::: DATA SHOWN
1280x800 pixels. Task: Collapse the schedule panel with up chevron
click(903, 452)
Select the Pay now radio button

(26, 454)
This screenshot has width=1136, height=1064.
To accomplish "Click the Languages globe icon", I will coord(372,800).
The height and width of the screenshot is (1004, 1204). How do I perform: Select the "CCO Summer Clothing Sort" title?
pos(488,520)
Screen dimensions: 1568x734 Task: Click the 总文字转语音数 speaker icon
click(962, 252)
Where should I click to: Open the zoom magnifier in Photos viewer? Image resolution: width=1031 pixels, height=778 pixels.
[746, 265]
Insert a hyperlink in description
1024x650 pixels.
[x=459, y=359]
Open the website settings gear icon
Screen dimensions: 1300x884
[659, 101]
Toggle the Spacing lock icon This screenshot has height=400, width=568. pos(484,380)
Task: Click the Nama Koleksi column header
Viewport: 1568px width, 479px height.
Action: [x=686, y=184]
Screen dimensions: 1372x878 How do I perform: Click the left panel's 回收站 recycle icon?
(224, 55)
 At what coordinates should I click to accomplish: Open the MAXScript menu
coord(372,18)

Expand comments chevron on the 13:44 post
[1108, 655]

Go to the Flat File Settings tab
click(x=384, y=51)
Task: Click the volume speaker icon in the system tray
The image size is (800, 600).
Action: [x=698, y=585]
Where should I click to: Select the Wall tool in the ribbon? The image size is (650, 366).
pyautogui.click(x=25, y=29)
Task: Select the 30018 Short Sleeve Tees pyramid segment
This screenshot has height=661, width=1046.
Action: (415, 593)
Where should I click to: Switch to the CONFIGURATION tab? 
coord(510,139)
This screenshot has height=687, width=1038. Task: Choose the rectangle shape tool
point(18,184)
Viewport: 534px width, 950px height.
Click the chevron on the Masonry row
::::::
GIVEN REQUEST >> State how many of the lines above contain the word "should". Give only the number.

FULL ANSWER >> 4